Marie also filed a personal injury suit against Debtor in state court and obtained a default judgment against Debtor in the amount of $1.3 million. Debtor’s premises *206 liability insurance did not cover Marie’s claim.

On December 22, 1997, Marie filed a complaint in Michigan state court seeking to revive the default judgment. She also requested an award of interest, fees and costs.

In response, Debtor filed his Motion for Issuance of a Rule to Show Cause and Marie filed her Motion to Clarify 1987 Order and/or Determine that Workers [sic] Compensation Claim is Not Dischargeable under 11 U.S.C. § 523(a)(2), (4), and (6). Although Marie did not raise the issue in her Motion, in her brief in support of the Motion she asks the Court to hold that Debtor violated 11 U.S.C. § 727. This matter is before us now on Debtor’s Motion for Judgment on the Pleadings.

DISCUSSION

All of Debtor’s debts to Marie were discharged on August 24, 1984. 11 U.S.C. § 727. A discharge under Chapter 7 extinguishes all pre-petition personal liability of the debtor. Johnson v. Home State Bank, 501 U.S. 78, 83, 111 S.Ct. 2150, 2153, 115 L.Ed.2d 66. Marie may not proceed with any actions against the Debtor himself to collect pre-bankruptcy debts of the Debtor. 2

Motion to Clarify the 1987 Order

The 1987 order modifying the automatic stay is limited to allow proceedings only to the extent of Debtor’s insurance coverage. It allows Marie to proceed, “these claims being covered by Workers’ Compensation insurance and a premises liability insurance policy.” Debtor himself was discharged of all debts to Marie incurred as a result of her employment from 1979 through 1981.
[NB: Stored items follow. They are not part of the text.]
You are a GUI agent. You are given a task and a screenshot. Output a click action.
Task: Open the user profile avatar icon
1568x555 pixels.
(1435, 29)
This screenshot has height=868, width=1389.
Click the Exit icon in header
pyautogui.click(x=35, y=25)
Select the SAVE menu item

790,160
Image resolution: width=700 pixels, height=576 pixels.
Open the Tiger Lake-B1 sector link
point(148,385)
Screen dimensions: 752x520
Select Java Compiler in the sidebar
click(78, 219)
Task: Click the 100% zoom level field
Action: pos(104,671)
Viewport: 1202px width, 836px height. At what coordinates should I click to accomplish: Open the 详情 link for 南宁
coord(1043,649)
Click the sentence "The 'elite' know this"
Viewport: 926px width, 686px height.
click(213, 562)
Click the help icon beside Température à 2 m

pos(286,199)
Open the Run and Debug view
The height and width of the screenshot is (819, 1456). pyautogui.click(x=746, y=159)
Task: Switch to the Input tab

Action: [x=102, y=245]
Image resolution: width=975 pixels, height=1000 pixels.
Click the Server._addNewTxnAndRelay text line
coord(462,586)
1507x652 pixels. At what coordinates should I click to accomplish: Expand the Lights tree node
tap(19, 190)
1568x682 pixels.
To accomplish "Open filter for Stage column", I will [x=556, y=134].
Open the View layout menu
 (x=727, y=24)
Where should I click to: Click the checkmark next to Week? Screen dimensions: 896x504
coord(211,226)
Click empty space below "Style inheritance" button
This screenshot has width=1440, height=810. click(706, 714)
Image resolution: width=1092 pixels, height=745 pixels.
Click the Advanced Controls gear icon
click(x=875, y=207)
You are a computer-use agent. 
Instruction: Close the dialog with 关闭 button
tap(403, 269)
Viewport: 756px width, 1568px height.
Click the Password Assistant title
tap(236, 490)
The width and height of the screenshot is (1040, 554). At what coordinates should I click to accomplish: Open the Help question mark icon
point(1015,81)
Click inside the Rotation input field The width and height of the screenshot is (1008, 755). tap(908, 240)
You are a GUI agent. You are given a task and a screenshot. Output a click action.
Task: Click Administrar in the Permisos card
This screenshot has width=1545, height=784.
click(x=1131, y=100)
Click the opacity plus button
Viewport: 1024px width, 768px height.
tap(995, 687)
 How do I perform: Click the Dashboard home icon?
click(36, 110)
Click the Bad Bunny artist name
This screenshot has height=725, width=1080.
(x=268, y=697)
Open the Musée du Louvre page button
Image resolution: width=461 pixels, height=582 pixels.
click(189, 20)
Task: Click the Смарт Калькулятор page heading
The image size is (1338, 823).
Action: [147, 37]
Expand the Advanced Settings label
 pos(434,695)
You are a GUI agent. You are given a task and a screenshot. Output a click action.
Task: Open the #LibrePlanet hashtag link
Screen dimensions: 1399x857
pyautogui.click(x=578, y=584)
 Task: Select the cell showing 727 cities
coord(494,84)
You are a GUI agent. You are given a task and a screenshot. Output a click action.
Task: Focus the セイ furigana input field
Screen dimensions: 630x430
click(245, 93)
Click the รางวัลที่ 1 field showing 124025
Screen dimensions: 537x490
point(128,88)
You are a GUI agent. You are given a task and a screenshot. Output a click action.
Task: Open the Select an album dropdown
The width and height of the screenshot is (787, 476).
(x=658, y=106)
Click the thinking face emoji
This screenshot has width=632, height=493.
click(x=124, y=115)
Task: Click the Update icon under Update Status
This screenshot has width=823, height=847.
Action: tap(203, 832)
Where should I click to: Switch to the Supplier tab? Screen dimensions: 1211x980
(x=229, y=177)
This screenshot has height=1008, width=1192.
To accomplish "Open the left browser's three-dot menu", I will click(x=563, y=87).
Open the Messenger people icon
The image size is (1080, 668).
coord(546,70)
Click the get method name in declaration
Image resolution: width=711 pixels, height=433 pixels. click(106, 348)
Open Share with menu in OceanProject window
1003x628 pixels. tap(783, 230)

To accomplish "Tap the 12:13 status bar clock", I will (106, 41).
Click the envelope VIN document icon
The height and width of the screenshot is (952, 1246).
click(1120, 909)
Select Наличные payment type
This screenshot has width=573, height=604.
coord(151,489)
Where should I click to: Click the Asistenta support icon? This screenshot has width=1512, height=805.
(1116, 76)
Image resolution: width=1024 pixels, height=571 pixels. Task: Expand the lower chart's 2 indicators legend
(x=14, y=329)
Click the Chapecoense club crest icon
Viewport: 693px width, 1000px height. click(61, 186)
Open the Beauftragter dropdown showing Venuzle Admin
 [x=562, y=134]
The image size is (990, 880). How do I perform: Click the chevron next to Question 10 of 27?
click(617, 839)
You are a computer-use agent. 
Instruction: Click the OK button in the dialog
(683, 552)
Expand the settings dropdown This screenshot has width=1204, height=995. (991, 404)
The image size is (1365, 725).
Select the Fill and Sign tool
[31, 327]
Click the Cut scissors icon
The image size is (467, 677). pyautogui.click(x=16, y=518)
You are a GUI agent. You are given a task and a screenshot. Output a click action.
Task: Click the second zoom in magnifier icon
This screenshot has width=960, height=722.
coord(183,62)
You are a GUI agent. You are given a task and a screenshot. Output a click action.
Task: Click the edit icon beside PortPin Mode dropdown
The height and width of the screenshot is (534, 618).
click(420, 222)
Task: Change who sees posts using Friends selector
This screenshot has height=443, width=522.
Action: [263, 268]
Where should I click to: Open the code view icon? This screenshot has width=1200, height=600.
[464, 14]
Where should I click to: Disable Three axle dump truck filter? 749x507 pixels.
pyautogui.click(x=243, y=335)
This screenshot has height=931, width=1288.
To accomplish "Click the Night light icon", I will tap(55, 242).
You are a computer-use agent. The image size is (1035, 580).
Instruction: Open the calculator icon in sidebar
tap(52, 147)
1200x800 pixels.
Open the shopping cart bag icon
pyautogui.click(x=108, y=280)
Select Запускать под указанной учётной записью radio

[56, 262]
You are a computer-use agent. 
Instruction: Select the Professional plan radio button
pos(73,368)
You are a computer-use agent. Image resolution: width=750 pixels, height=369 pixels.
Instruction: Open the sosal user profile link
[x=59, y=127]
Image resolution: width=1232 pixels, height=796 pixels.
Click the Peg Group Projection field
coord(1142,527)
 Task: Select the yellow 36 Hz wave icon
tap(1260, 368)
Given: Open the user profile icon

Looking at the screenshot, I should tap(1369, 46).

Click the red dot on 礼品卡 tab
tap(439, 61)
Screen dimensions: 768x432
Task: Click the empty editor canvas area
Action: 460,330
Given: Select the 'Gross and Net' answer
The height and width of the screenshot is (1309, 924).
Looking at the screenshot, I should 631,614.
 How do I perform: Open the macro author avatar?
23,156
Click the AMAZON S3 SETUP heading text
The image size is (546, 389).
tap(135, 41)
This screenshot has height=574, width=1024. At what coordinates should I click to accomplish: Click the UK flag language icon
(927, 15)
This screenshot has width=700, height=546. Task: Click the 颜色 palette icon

“Cases considering modification of the automatic stay with respect to actions on insured claims recognize the equity of permitting a civil suit to proceed where the bankruptcy estate is in no way harmed.” In re Fernstrom Storage & Van Co., 100 B.R. 1017, 1023 (Bankr.N.D.Ill.1989), aff'd 938 F.2d 731 (7th Cir.1991). A primary element for consideration in modifying the automatic stay is whether the debtor or the bankruptcy estate will be prejudiced by allowing non-bankruptcy litigation to proceed. In the Matter of Udell, 18 F.3d 403, 410 (7th Cir.1994). “[D]ebtors-defendants suffer little prejudice when they are sued by plaintiffs who seek nothing more than declarations of liability that can serve as a predicate for a recovery against insurers, sureties, or guarantors.”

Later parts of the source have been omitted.